Every-Thing Sports

Texans can build a legacy over the next three games

Deshaun Watson had an up and down day. Tim Warner/Getty Images

The Texans have been around for 18 years. They've made playoff appearances and even have a couple playoff wins. Never in their history, with the exception of a couple years in the Matt Schaub era, have they been truly thought of as a serious contender. They've built a reputation as a team that's more like the bridesmaid who never gets married, but is always asked to be in another friend's wedding. Close, but never the center of attention. Always on the outside looking in. Smelling the cookies, but can't afford to buy them. You get the point.

They have a chance to change that narrative this season. More specifically, they can set themselves up nicely over the next three weeks. With games against at the Ravens and MVP candidate Lamar Jackson in a noon time must-see-tv matchup, Thursday Night Football against division rival Colts, followed by Sunday night Football against perpetual big brother in the Patriots. All three games will be paid close attention to by the national eye given the high profile nature of not only the opponents and times they play, but also because the Texans are 6-3, leading the AFC South, and have a pretty damned good quarterback of their own. But there are bigger implications at stake.

Ready for your closeup Mr. Watson?

Deshaun Watson is no stranger to the spotlight. We all know of his exploits while at Clemson, and we've all heard what his college coach thinks of him. Over the next three games, he has an opportunity to establish himself as not only an MVP candidate this season, but as one of the best quarterbacks in the league. He has to outplay and beat a current MVP frontrunner, division rival, and Hall of Famer to do so. The funny thing is, it's not farfetched given the immense amount of talent he has. He has enough talent around him and the ability to elevate said talent to get it done. No more excuses because stretches and opportunities like this don't present themselves too often.

Next man up

In 2010, the Packers went on to win the Super Bowl. They also had over 20 guys on injured reserve that year as well. No team goes through a season and wins at a high level without facing adversity. The excuse of guys being hurt is the reason for not succeeding is for losers. Every player on that roster is there because they're considered one of the best in the world at what they do. There are approximately seven billion people on this planet. Only 1,952 of them are actively on an NFL roster or practice squad (give or take some on injured reserve and other lists). While the guys on the middle to back end of the Texans' roster may not be the best, they also didn't make it this far without proving themselves capable. Lose the "we have guys injured" narrative and step up to win games.

■ Stored records:

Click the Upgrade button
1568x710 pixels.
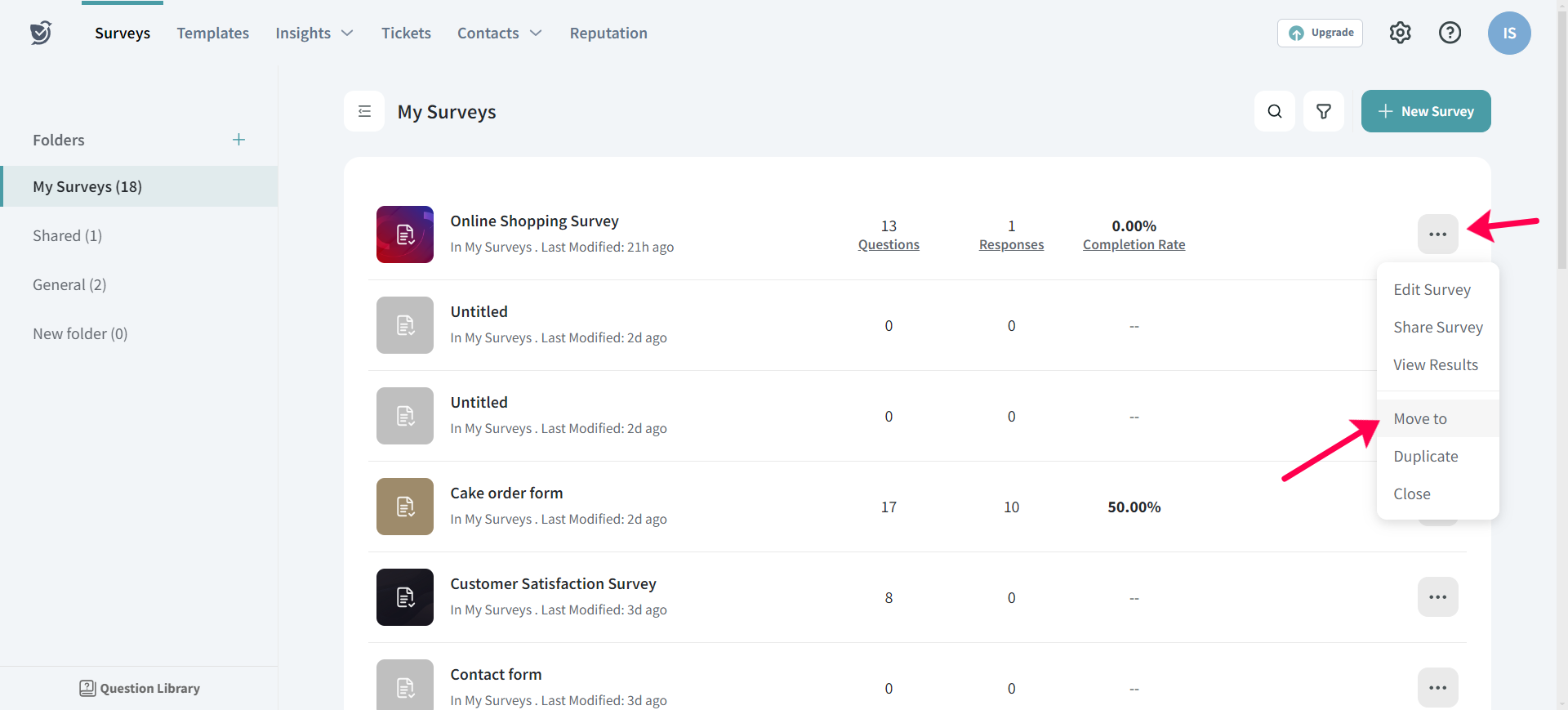click(x=1320, y=33)
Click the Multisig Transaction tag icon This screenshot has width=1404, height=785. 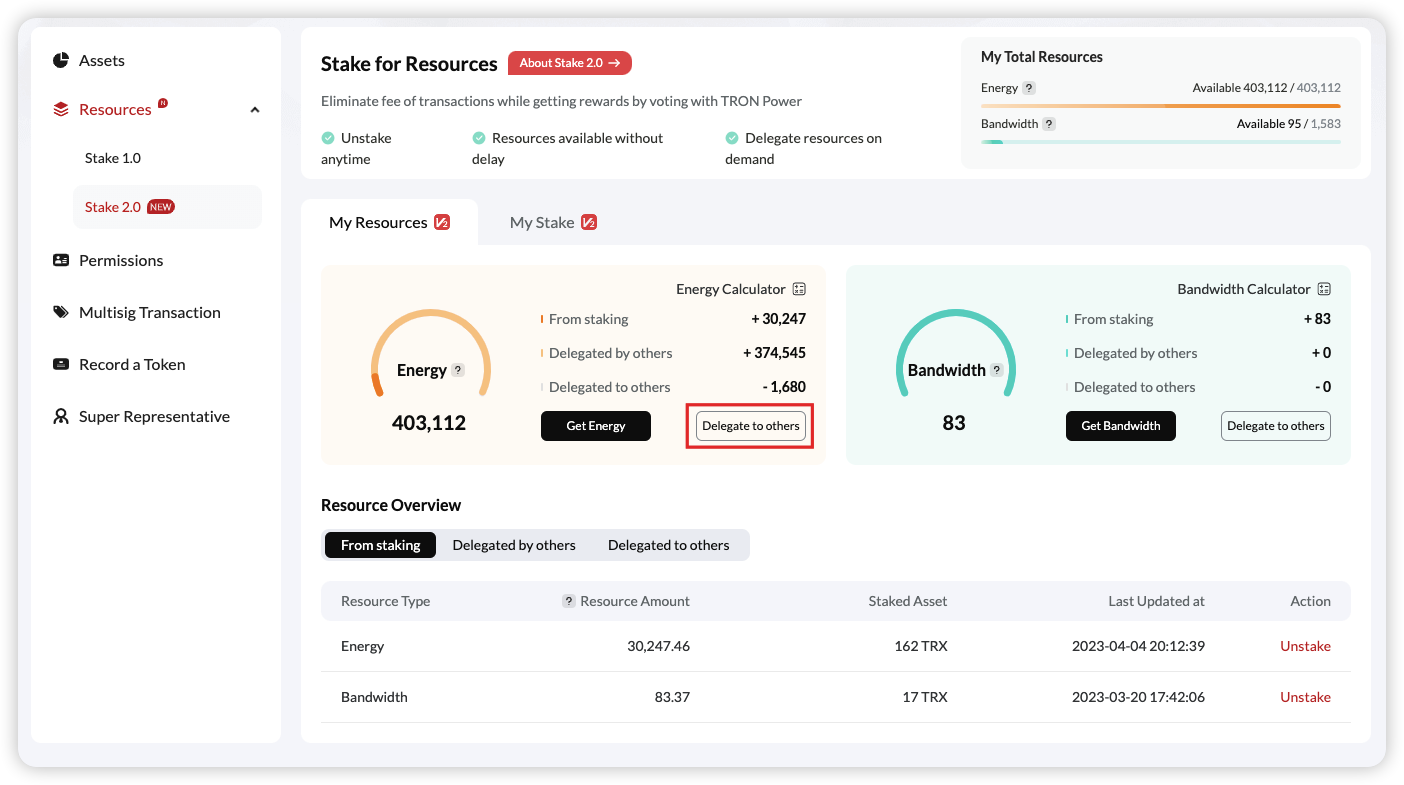61,312
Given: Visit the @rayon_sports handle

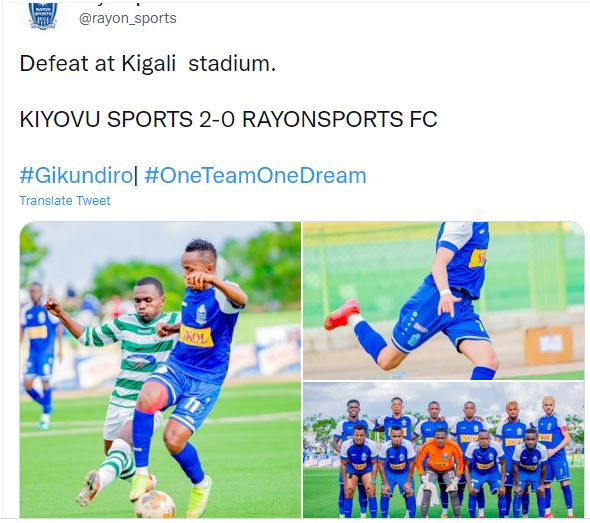Looking at the screenshot, I should pyautogui.click(x=128, y=18).
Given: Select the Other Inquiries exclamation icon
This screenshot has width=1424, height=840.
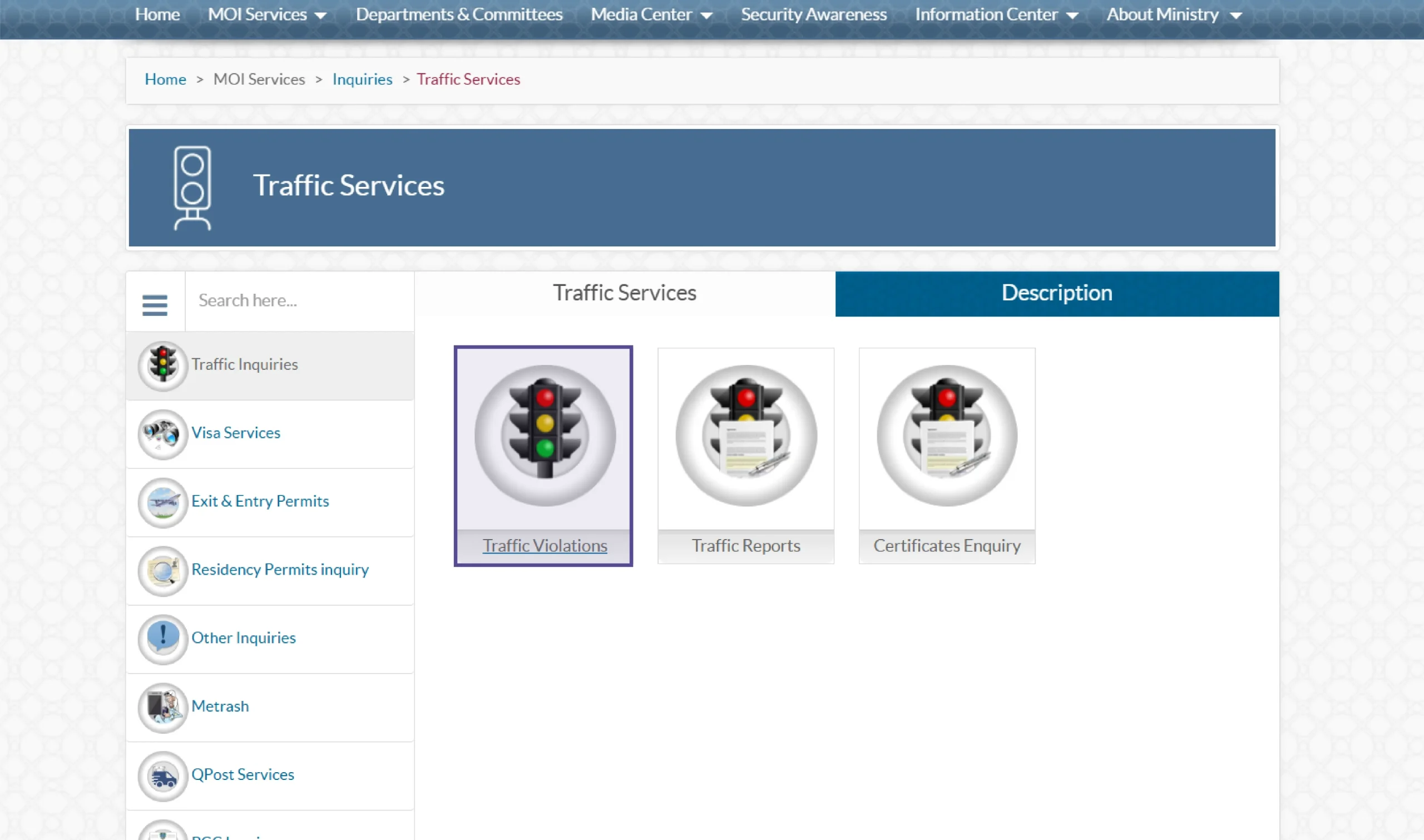Looking at the screenshot, I should click(162, 639).
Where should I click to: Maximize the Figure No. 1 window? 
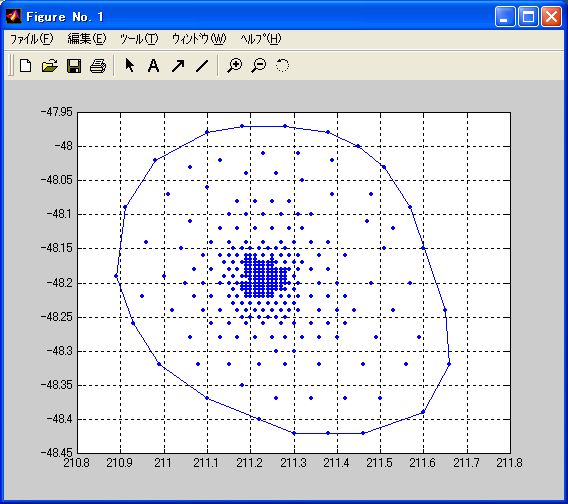[x=528, y=17]
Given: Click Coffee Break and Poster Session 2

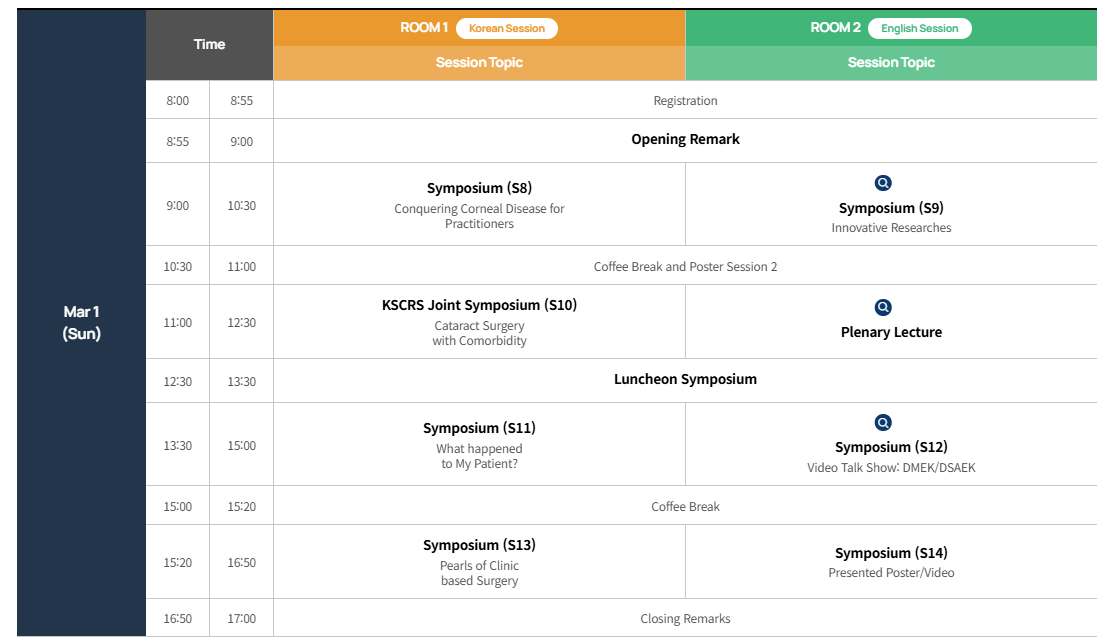Looking at the screenshot, I should click(685, 266).
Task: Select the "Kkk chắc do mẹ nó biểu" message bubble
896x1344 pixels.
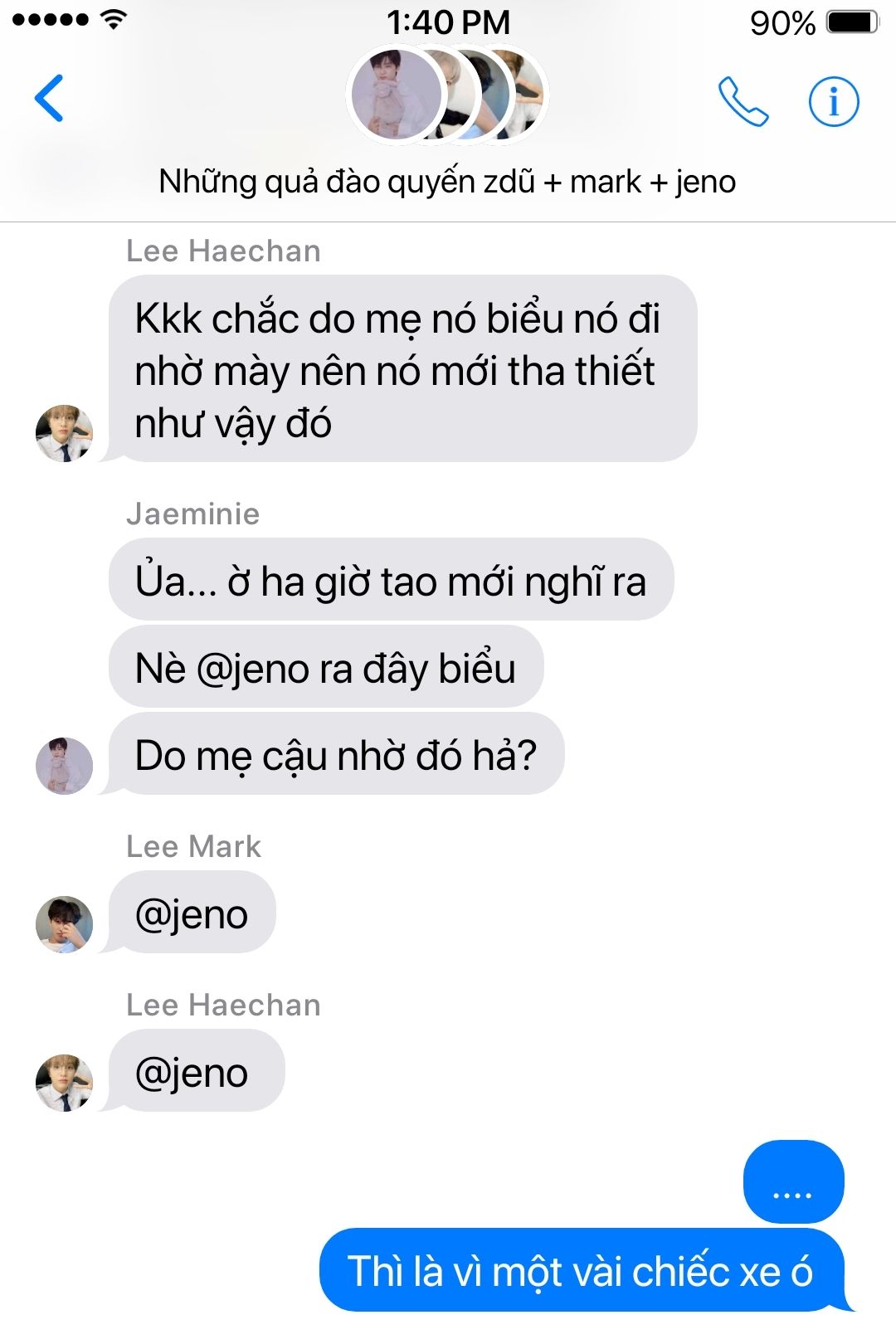Action: point(403,369)
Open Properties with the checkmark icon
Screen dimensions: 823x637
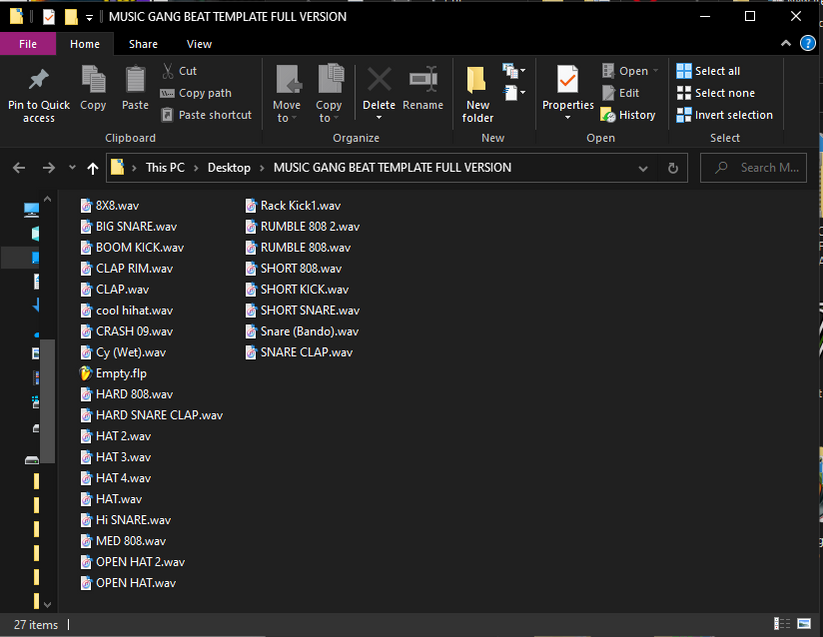(x=567, y=80)
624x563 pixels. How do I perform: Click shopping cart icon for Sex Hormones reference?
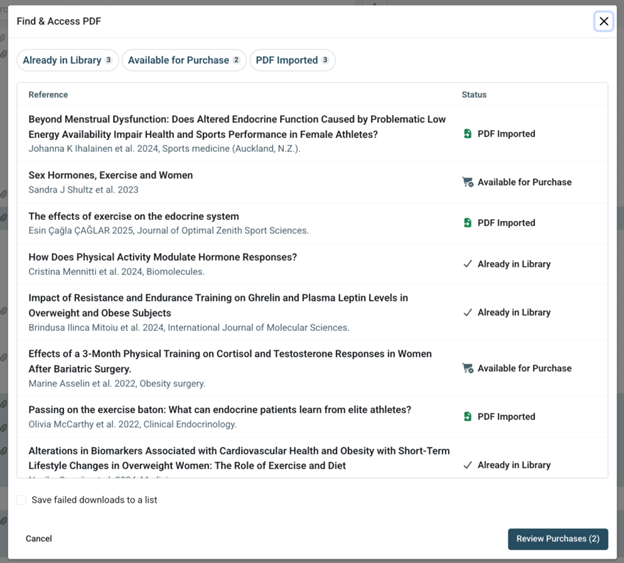point(468,182)
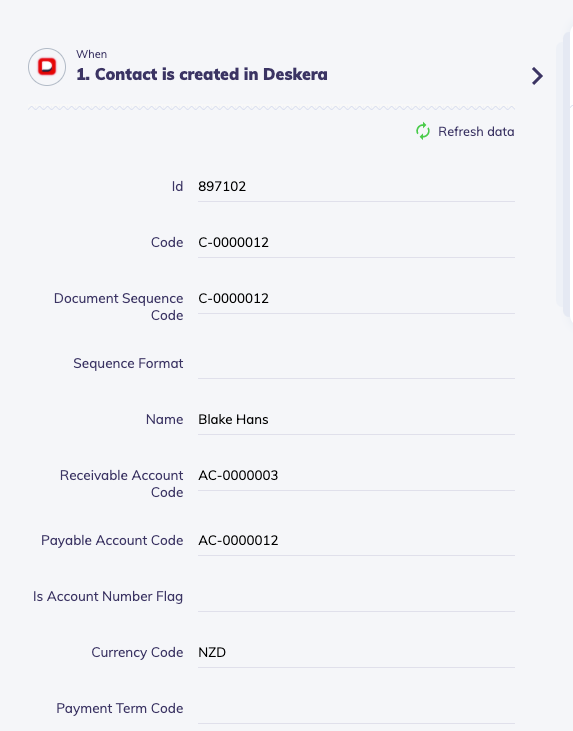Click the Sequence Format label
Viewport: 573px width, 731px height.
pos(128,363)
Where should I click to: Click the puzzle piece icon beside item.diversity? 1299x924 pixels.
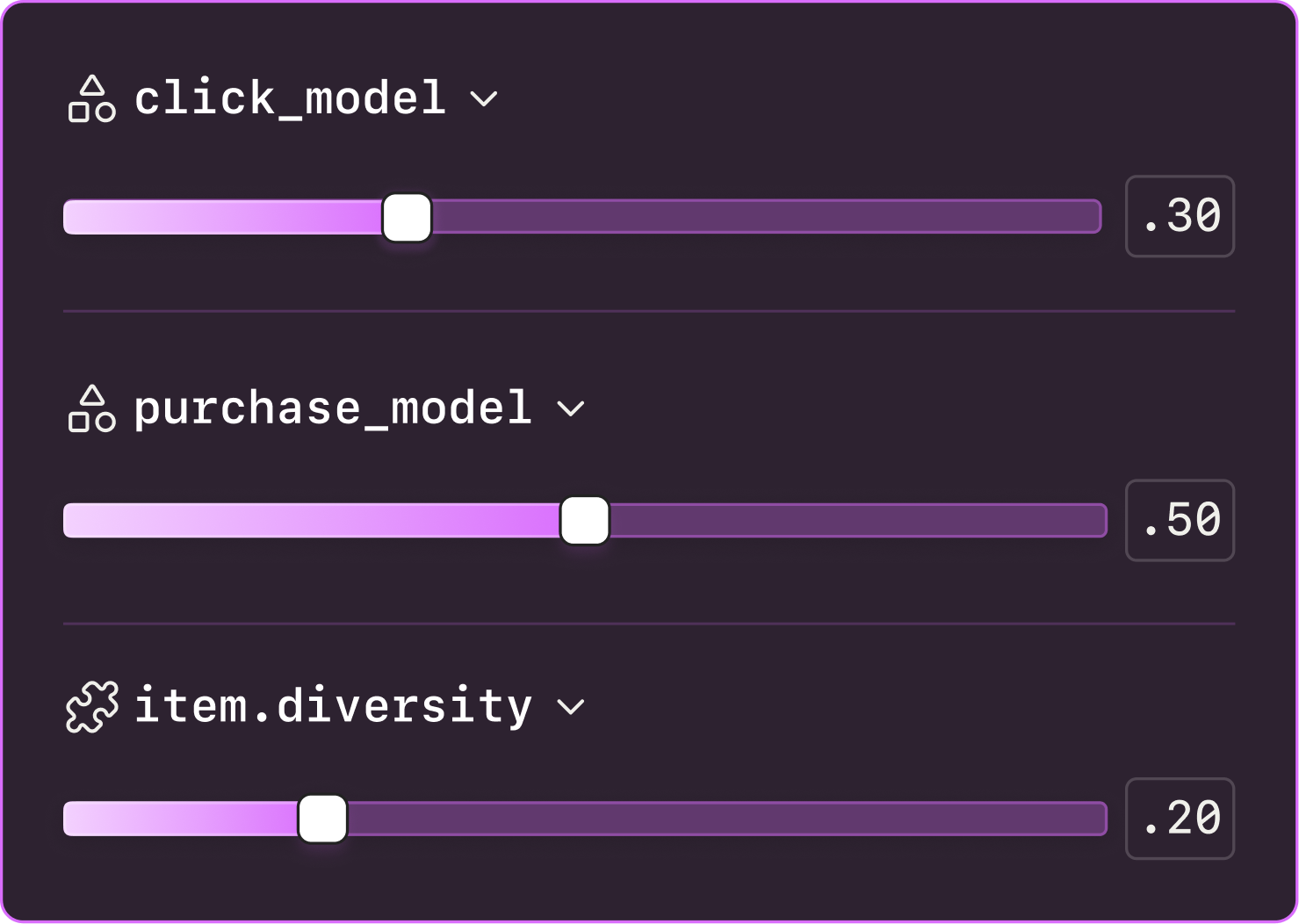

■ Task details:
Answer these questions using the Texans article:
(a) How many years have the Texans been around?
(b) What is the Texans' record this season?
(c) How many people are actively on an NFL roster or practice squad, according to the article?

■ Completed exercise:
(a) 18 years.
(b) 6-3.
(c) 1,952.